All of lore.kernel.org
 help / color / mirror / Atom feed
From: Qu Wenruo <quwenruo.btrfs@gmx.com>
To: Johannes Thumshirn <Johannes.Thumshirn@wdc.com>,
	Qu Wenruo <wqu@suse.com>,
	"linux-btrfs@vger.kernel.org" <linux-btrfs@vger.kernel.org>
Subject: Re: RAID56 discussion related to RST. (Was "Re: [RFC ONLY 0/8] btrfs: introduce raid-stripe-tree")
Date: Thu, 14 Jul 2022 15:53:04 +0800	[thread overview]
Message-ID: <f54f6709-9b31-fc9c-6b5d-10dd43b089ca@gmx.com> (raw)
In-Reply-To: <PH0PR04MB7416243FCD419B4BDDB04D8C9B889@PH0PR04MB7416.namprd04.prod.outlook.com>



On 2022/7/14 15:46, Johannes Thumshirn wrote:
> On 14.07.22 09:32, Qu Wenruo wrote:
>>
>>
>> On 2022/7/14 15:08, Johannes Thumshirn wrote:
>>> On 14.07.22 03:08, Qu Wenruo wrote:> [CASE 2 CURRENT WRITE ORDER, PADDING> No difference than case 1, just when we have finished sector 7, all > zones are exhausted.>> Total written bytes: 64K> Expected written bytes: 128K (nr_data * 64K)> Efficiency:	1 / nr_data.>
>>> I'm sorry but I have to disagree.
>>> If we're writing less than 64k, everything beyond these 64k will get filled up with 0
>>>
>>>          0                               64K
>>> Disk 1 | D1| 0 | 0 | 0 | 0 | 0 | 0 | 0 | (Data stripe)
>>> Disk 2 | 0 | 0 | 0 | 0 | 0 | 0 | 0 | 0 | (Data stripe)
>>> Disk 3 | P | P | P | P | P | P | P | P | (Parity stripe)
>>>
>>> So the next write (the CoW) will then be:
>>>
>>>         64k                              128K
>>> Disk 1 | D1| 0 | 0 | 0 | 0 | 0 | 0 | 0 | (Data stripe)
>>> Disk 2 | D2| 0 | 0 | 0 | 0 | 0 | 0 | 0 | (Data stripe)
>>> Disk 3 | P'| P'| P'| P'| P'| P'| P'| P'| (Parity stripe)
>>
>> Nope, currently full stripe write should still go into disk1, not disk 2.
>> Sorry I did use a bad example from the very beginning.
>>
>> In that case, what we should have is:
>>
>>          0                               64K
>> Disk 1 | D1| D2| 0 | 0 | 0 | 0 | 0 | 0 | (Data stripe)
>> Disk 2 | 0 | 0 | 0 | 0 | 0 | 0 | 0 | 0 | (Data stripe)
>> Disk 3 | P | P | 0 | 0 | 0 | 0 | 0 | 0 | (Parity stripe)
>>
>> In that case, Parity should still needs two blocks.
>>
>> And when Disk 1 get filled up, we have no way to write into Disk 2.
>>
>>>
>>> For zoned we can play this game zone_size/stripe_size times, which on a typical
>>> SMR HDD would be:
>>>
>>> 126M/64k = 4096 times until you fill up a zone.
>>
>> No difference.
>>
>> You have extra zone to use, but the result is, the space efficiency will
>> not be better than RAID1 for the worst case.
>>
>>>
>>> I.e. if you do stupid things you get stupid results.
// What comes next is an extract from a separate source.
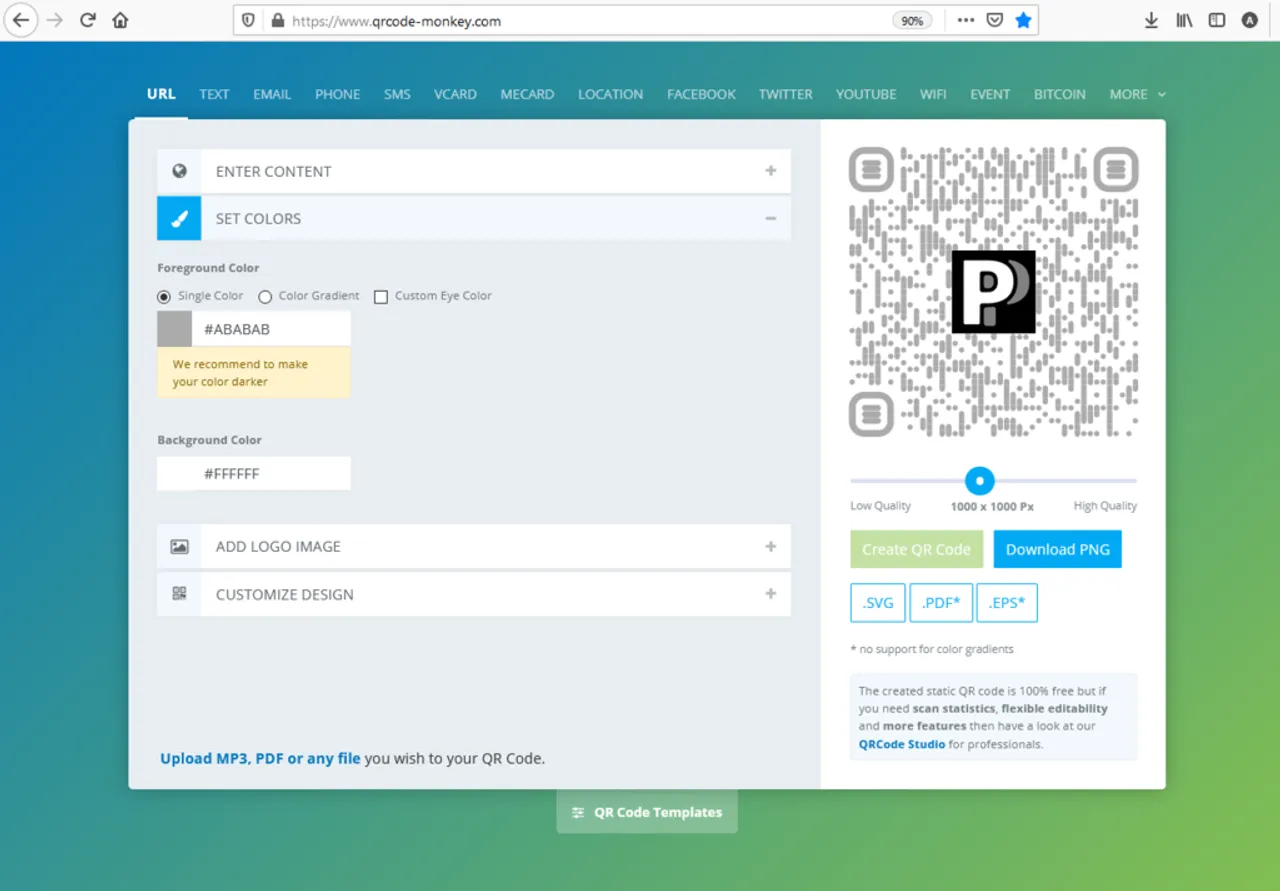Open the browser downloads icon
1280x891 pixels.
tap(1151, 19)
C'est la vie.
>>>
>>
>> You still didn't answer the space efficient problem.
>>
>> RAID56 really rely on overwrite on its P/Q stripes.
>
> Nope, btrfs raid56 does this. Another implementation could for instance
> buffer each stripe in an NVRAM (like described in [1]), or like Chris
> suggested in a RAID1 area on the drives, or doing variable stripe length
> like ZFS' RAID-Z, and so on.

Not only btrfs raid56, but also dm-raid56 also do this.
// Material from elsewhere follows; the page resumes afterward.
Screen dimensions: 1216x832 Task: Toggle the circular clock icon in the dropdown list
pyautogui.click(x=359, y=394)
And what you mention is just an variant of journal, delay the write
until got a full stripe.

>
>> The total write amount is really twice the data writes, that's something
>> you can not avoid.
>>
>
> Again if you're doing sub-stripe size writes, you're asking stupid things and
> then there's no reason to not give the user stupid answers.

No, you can not limit what users do.

As long as btrfs itself support writes in sectorsize (4K), you can not
stop user doing that.

In your argument, I can also say, write-intent is a problem of end
users, and no need to fix at all.

That's definitely not the correct way to do, let user to adapt the
limitation? No, just big no.

Thanks,
Qu

>
> If a user is concerned about the write or space amplicfication of sub-stripe
> writes on RAID56 he/she really needs to rethink the architecture.
>
>
>
> [1]
> S. K. Mishra and P. Mohapatra,
> "Performance study of RAID-5 disk arrays with data and parity cache,"
> Proceedings of the 1996 ICPP Workshop on Challenges for Parallel Processing,
> 1996, pp. 222-229 vol.1, doi: 10.1109/ICPP.1996.537164.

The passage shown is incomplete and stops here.